Earlier this year, the United States Patent and Trademark Office (USPTO) and the Mexican Institute of Industrial Property (IMPI) launched a worksharing agreement. The worksharing agreement between the two Offices aimed to streamline the process for obtaining a Mexican patent. Specifically, the Agreement allows the IMPI to use the results of the USPTO’s search and examination process in Mexico. Allowing the IMPI to leverage the USPTO’s examination results streamlines the examination process in Mexico.

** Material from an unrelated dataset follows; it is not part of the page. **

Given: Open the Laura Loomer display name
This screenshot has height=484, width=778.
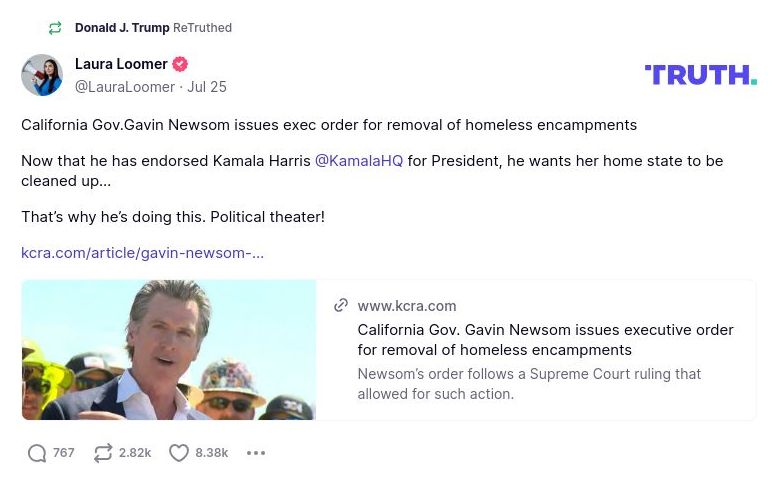Looking at the screenshot, I should coord(121,64).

The Parallel Patent Grant Initiative
Since signing the Agreement, the USPTO and IMPI officially announced the implementation of a Parallel Patent Grant (PPG) initiative. The PPG is a direct result of the Agreement signed by the two Offices earlier this year. For an application to be eligible, both the Mexican and corresponding U.S. applications must share the same priority date.
Additionally, USPTO released a statement stating that “[t]he USPTO and IMPI have a long history of worksharing cooperation. These include a more traditional form of bilateral cooperation, the Patent Prosecution Highway, which has been in effect since 2011.” However, unlike the Patent Prosecution Highway, only the USPTO examination is relied upon for the PPG. Essentially, the PPG is a one-way program with the IMPI and the USPTO does not rely on the IMPI for US examination.
As the world continues to become more interconnected, Agreements like the PPG are critical to fostering innovation. For inventors and companies having a strong presence in Mexico, the PPG is another tool in their belt for quickly expanding intellectual property protection abroad. Having done the hard work already to receive a patent in the US, the PPG program should be strongly considered.
If you are a holder of a granted U.S. patent, the PPG makes it easier and faster for you to obtain a corresponding Mexican patent on your invention.
The PPG requires that the entity have a granted U.S. Patent from the USPTO. Once granted, the applicant must submit a request with the IMPI.